Basically the transferables are the expensive ones because there is only a finite number of them to go around. When they are gone…they are gone. This is one reason why people collect machine guns; they consistently out perform the stock market with regards to return on investment.

I’m a Law Enforcement Officer/Military Personnel I would like to buy one of the cheap machine guns.

Sorry we can only sell pre and post sample machine guns to Law Enforcement Agencies or the Military as an Institution. If your department wants to outfit you with a machine gun for duty use, we can help. If you want one for personal use, you’ll have to buy a transferable and go through all the background checks like everyone else.

I’m from outside the US, I would like to buy a machine gun, can you help me?

No. We do not import or export machine guns or any other type of firearms.

I would like to visit your store and see some of those machine guns anyway.

Sorry we are a manufacturing facility, we are not open to the public for tours nor do we sell retail items here. If you are interested in purchasing a gun please check with our retail partner, Avid Sports . If you are an NFA enthusiast, we will handle your transfer and make our facility available to you by appointment.

I just moved to Massachusetts and I want to buy a gun, what do I do?

First off check with your local law enforcement agency to get your FID/LTC permit package. Once done you should have a good idea of what is going to be required of you. The issuance of a firearms permit is at the discretion of your local chief law enforcement officer (CLEO) but you MUST meet certain state requirements even to be considered.
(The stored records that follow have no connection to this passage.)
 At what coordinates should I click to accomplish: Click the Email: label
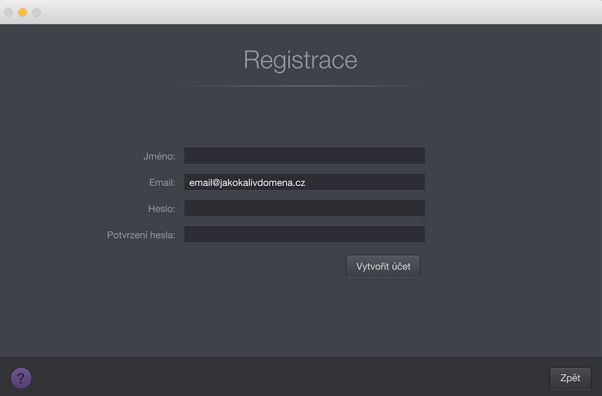pos(162,182)
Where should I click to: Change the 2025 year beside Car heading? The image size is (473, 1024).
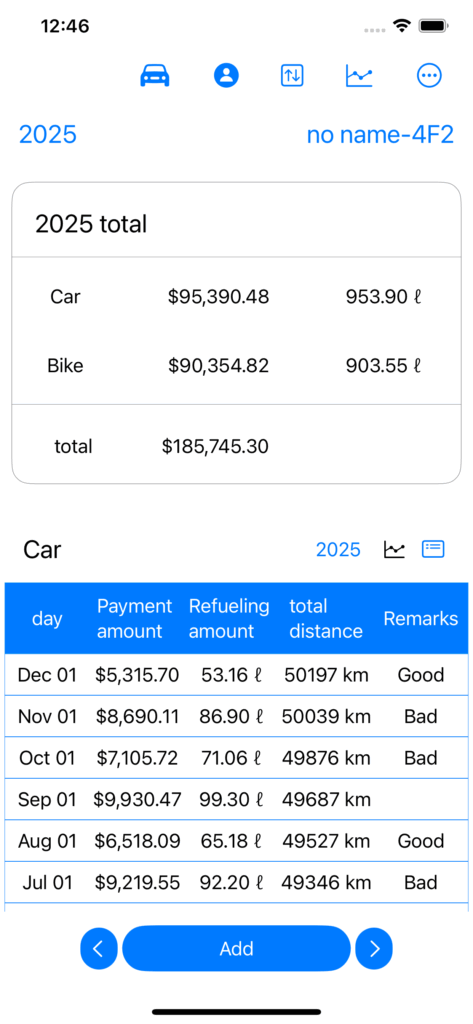[x=338, y=550]
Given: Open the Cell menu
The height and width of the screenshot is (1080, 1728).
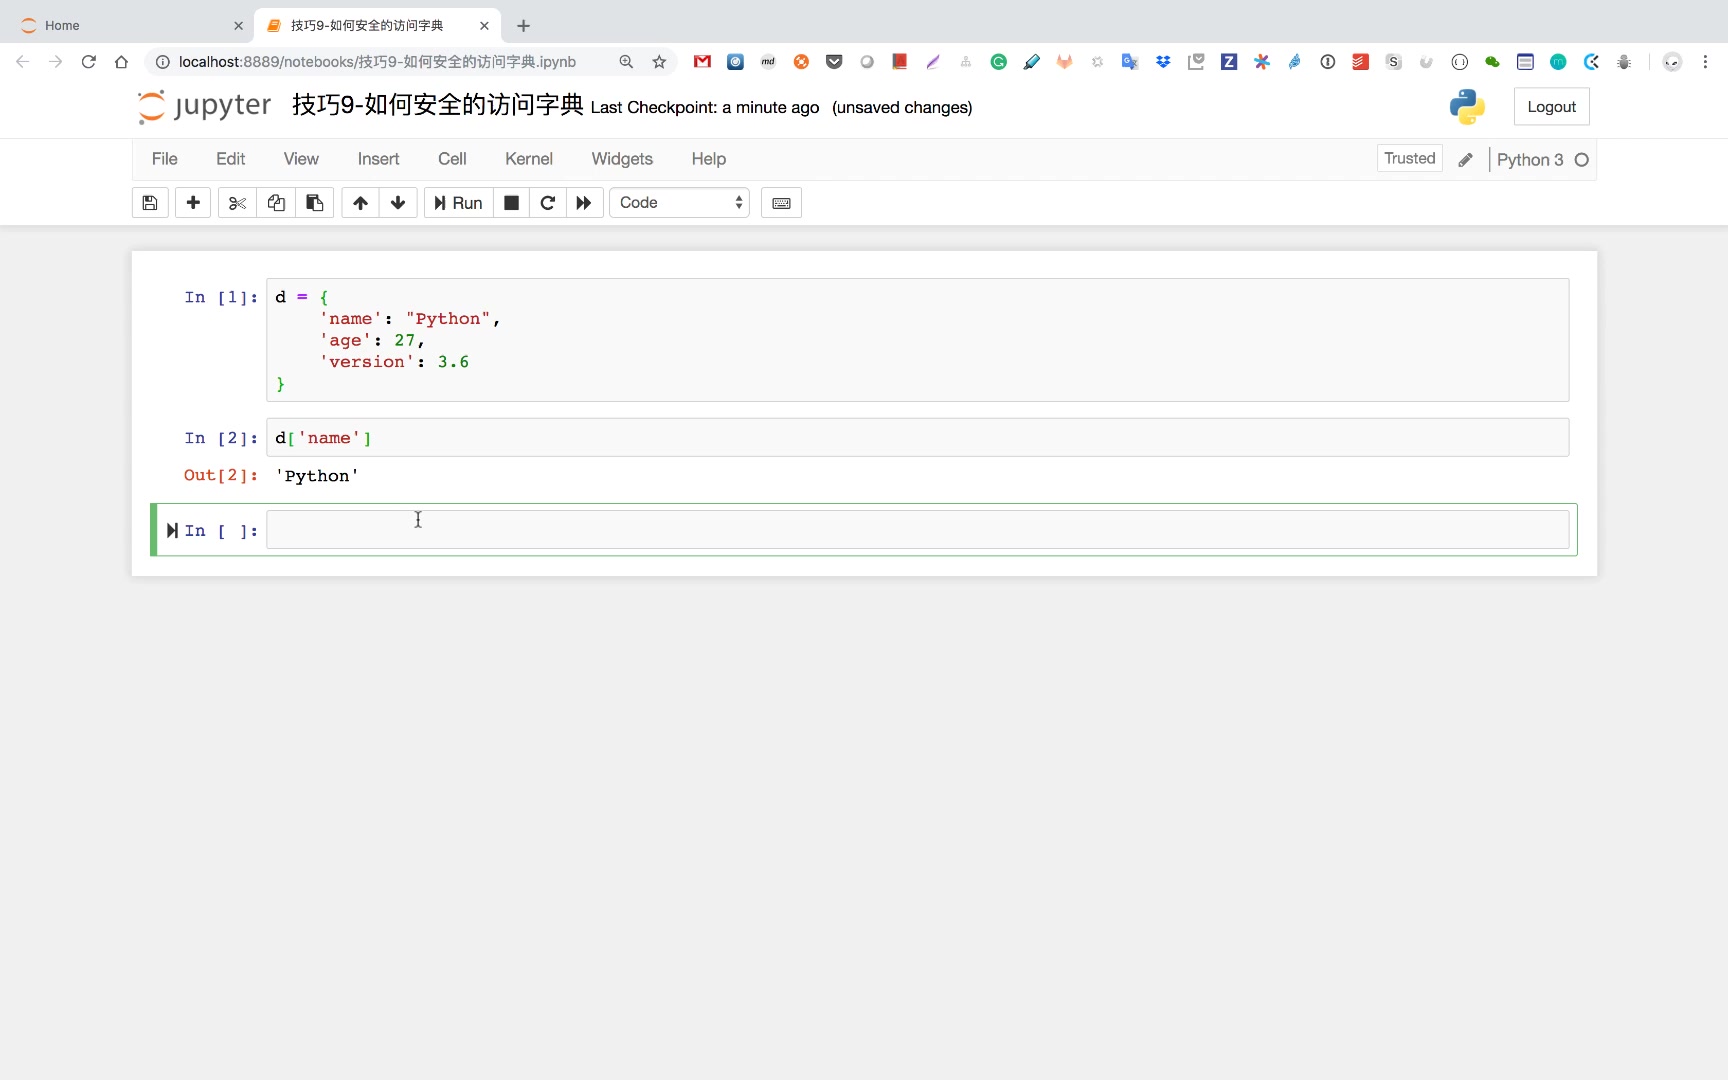Looking at the screenshot, I should (452, 159).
We are licensed by Massachusetts to teach many of the firearms safety courses, from NRA Home Firearm Safety to our own MA approved, CQB Arms License to Carry Course (LTC-014).

Normally you will get your permit package, fill it out, take the class, submit your information and payment ($100) to your CLEO and wait about 2 months.


If you already own guns and are planning to move to Massachusetts , you have 60 days to obtain a permit that corresponds to the types of guns you own. During that 60 days, you MAY NOT transport or use those firearms outside your home.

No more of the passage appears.